Our definition of response is complete resolution of induration, indicating eradication of fungal elements. In our two-phase protocol, the initial ‘intensive phase’ with a two-drug therapy protocol is meant to achieve rapid response without the need for surgery. The transient side effects of this phase are managed with dose adjustments. The second ‘eradication phase’ consists of KI monotherapy which seeks total eradication of the fungus, thus preventing the common problem of long-term recurrence. In case of non-resolution of swelling, a microbiological analysis should be performed to identify the most appropriate drug.
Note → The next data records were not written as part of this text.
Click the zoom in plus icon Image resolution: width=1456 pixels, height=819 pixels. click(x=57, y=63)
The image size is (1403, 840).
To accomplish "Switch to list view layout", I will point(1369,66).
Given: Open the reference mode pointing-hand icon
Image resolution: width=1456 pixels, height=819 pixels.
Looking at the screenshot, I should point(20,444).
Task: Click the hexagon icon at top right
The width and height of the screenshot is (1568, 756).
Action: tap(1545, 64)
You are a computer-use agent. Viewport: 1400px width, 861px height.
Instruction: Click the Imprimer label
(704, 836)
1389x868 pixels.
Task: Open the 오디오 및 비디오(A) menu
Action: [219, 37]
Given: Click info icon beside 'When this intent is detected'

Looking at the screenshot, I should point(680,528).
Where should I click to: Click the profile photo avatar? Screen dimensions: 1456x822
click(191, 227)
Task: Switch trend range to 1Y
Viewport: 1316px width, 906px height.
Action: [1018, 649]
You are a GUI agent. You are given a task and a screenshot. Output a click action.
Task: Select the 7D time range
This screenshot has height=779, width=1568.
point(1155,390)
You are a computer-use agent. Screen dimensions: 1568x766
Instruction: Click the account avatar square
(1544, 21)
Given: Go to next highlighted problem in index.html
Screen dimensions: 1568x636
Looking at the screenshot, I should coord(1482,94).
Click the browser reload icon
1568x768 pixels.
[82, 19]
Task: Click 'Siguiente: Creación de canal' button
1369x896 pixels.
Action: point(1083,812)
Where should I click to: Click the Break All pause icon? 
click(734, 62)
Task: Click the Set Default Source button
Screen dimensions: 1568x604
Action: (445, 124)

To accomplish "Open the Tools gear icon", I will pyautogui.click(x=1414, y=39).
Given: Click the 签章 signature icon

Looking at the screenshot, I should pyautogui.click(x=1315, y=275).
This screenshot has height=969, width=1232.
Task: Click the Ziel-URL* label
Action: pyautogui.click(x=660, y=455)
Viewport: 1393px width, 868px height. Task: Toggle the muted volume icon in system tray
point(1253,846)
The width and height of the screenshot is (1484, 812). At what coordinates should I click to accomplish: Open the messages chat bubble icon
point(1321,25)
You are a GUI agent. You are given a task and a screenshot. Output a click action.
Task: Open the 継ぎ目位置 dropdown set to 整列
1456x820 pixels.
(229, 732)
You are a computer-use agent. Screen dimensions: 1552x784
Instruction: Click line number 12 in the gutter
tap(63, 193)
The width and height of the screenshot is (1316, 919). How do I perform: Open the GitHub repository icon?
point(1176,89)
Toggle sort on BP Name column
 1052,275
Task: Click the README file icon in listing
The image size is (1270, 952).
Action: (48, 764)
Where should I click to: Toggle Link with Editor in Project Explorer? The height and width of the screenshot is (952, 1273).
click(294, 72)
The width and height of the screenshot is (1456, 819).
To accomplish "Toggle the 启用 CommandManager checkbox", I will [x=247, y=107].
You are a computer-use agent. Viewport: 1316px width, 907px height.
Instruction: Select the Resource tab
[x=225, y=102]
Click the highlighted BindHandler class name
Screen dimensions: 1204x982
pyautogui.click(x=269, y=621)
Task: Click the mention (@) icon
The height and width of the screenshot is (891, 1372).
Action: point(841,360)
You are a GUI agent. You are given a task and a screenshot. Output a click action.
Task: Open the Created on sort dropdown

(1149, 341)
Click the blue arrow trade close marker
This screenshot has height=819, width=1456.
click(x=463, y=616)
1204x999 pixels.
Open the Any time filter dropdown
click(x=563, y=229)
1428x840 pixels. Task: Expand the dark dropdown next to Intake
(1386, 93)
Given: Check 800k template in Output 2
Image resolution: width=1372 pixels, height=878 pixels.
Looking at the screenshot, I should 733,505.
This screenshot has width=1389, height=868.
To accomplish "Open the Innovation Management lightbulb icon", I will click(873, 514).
The antifungal action of KI is observable with Splendore-Hoeppli reaction on fungal infections such as sporotrichosis, entomophthoromycosis, chromoblastomycosis, and mycetomas.16 KI is hypothesized to enhance the outcome of complement fixation-dependent cytolysis by either enhancing or retarding the reaction.17 Contraindications to KI include pregnancy or hypersensitivity to iodide or acute infections like tuberculosis or bronchitis.18 Dose limiting-adverse reactions include hypothyroidism, parotitis, acneiform skin eruptions, nausea, or vomiting.19 Adding a second anti-fungal agent may enhance the response leading to early disappearance of swelling and induration. Long-term recurrence of the infection is due to the incomplete resolution of induration which harbors the fungus. This has led us to consider the complete resolution of induration as a marker for eradication of fungus. Surgery induces dissemination of fungus and is associated with poorer response to treatment and the need for prolonged treatment. A four-month regimen of KI drops helps in eradication of the fungus and is vital to prevent delayed recurrence.
Conclusion
The primary treatment modality for entomophthoromycosis is with KI solution in titrating doses. The addition of synergistic antifungals like itraconazole accelerates the resolution. The total duration of our treatment protocol is 10 months with phase 1 (intensive phase) comprising two-drug therapy (KI and itraconazole) for six months, followed by phase 2 (eradication phase) for four months of monotherapy with KI drops. Early cessation of treatment is associated with delayed recurrence. The reappearance of induration is an early sign of recurrence and should be evaluated. Hypothyroidism may occur during therapy and needs regular monitoring throughout the treatment period. Surgical debridement should be avoided due to its long-term detrimental effects. Any delayed response to treatment would warrant microbiological analysis with reconfirmation of diagnosis and its sensitivity pattern.
Disclosure
The authors declared no conflicts of interest. Informed consent has been obtained from all the patients included in the study. Institutional permission has been obtained to publish the data and patients’ consent has been obtained to use their clinical photographs for publication.